• **Task statement**: Convert the entries in the stretch from the line containing "Task: Toggle bold formatting" through the line containing "Viewport: 698px width, 381px" into a two-column CSV with the header instruction,response. Give one row per entry with its text and its answer each in its own quoted field, and turn any line breaks into spaces.

• **Extracted information**:
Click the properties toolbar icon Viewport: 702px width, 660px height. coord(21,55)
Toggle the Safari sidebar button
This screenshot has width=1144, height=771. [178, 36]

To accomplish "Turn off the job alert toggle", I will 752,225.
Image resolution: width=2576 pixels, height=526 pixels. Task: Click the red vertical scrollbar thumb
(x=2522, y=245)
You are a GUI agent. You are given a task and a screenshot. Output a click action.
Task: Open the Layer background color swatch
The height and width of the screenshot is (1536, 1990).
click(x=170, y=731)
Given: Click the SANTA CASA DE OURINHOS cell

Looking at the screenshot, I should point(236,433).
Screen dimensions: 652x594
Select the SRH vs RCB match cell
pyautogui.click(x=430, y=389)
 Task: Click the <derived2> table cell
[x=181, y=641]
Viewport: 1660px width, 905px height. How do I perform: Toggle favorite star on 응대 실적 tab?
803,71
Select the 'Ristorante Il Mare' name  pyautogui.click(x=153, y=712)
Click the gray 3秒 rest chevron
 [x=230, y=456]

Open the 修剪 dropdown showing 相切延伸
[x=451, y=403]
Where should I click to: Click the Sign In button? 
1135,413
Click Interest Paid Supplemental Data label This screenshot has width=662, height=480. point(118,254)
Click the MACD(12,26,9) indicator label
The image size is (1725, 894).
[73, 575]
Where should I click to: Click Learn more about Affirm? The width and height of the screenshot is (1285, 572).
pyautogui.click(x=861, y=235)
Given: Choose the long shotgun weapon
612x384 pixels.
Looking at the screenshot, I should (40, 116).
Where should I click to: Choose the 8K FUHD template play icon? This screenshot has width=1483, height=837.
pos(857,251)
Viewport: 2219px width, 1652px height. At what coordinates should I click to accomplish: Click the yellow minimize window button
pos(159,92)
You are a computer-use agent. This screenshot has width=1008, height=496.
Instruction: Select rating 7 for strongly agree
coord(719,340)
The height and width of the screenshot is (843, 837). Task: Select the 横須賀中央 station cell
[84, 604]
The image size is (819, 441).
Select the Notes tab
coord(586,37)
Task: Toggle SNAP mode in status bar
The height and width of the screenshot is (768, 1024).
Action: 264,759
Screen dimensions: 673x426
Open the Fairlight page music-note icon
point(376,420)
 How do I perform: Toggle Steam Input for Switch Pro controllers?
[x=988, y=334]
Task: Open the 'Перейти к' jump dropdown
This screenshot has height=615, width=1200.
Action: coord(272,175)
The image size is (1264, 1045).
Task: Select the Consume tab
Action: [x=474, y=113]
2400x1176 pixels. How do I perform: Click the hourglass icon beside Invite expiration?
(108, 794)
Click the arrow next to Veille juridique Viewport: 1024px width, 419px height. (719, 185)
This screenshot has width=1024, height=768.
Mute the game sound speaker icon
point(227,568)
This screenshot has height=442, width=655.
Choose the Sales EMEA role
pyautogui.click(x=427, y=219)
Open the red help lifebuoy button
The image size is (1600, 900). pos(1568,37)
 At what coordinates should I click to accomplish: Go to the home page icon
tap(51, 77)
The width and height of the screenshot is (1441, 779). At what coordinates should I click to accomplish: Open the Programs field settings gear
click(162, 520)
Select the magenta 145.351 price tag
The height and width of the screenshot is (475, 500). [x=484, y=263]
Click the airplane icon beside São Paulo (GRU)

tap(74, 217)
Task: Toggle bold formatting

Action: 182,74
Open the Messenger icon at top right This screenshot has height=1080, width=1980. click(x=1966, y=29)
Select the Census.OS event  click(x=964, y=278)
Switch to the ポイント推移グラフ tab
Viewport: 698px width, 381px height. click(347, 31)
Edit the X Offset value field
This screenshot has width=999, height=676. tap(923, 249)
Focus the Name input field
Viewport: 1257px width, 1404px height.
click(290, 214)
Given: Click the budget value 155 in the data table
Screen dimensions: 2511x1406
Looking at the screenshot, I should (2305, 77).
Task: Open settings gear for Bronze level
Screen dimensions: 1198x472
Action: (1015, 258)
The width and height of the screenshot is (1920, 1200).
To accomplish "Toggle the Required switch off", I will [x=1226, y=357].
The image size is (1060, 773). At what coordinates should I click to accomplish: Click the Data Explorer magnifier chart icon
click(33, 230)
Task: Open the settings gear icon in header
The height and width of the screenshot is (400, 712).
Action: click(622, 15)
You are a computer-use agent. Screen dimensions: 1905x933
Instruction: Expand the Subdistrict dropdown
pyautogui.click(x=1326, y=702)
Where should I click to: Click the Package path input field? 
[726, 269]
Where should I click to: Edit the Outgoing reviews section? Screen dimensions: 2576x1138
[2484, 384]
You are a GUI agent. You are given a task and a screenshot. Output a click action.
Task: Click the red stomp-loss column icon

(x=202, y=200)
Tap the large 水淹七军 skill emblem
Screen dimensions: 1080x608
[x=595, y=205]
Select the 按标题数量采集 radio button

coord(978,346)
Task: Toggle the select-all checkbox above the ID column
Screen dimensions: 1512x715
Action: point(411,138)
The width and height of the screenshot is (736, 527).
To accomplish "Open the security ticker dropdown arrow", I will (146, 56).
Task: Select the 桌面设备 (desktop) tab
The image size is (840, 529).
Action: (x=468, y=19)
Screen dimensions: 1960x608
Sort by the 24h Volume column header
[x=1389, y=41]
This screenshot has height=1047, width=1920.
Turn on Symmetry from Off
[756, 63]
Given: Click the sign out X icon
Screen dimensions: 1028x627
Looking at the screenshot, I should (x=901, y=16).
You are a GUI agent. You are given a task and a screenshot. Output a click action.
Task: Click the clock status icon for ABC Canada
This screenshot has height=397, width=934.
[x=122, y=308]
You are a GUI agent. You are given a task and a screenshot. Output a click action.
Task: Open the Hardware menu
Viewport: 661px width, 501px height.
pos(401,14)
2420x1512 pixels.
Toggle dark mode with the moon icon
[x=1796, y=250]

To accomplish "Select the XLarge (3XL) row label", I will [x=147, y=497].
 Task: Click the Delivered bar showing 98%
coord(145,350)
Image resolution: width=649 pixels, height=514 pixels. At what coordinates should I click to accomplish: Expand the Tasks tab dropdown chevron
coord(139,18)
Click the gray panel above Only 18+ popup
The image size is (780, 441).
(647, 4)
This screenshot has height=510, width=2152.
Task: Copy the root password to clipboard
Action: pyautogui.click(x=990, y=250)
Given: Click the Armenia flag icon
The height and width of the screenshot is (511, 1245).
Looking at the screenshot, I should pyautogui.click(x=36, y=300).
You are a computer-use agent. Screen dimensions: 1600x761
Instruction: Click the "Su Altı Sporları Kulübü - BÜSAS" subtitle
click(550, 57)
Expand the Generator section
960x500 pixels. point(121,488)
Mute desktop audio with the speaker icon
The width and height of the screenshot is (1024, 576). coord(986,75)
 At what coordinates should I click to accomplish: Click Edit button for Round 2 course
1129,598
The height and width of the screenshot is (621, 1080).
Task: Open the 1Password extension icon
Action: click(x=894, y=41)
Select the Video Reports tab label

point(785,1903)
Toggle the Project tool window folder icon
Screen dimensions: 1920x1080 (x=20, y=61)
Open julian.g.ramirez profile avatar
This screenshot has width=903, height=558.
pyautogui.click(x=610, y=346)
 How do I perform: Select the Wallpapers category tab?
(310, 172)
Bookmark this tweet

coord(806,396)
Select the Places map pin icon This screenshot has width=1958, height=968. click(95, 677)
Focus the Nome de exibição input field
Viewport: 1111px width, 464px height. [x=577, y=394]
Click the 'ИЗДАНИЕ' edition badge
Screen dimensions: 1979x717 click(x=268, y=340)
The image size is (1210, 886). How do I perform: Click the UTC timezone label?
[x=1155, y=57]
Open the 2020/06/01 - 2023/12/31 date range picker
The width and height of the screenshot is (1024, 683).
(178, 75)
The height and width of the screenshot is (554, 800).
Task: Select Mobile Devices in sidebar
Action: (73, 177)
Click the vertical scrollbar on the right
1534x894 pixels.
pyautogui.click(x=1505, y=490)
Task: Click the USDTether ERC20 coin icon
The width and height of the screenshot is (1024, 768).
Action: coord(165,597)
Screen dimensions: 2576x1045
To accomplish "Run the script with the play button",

• **Expected answer**:
instruction,response
"Task: Toggle bold formatting","Action: 182,74"
"Open the Messenger icon at top right This screenshot has height=1080, width=1980.","click(x=1966, y=29)"
"Select the Census.OS event","click(x=964, y=278)"
"Switch to the ポイント推移グラフ tab","Viewport: 698px width, 381px height. click(347, 31)"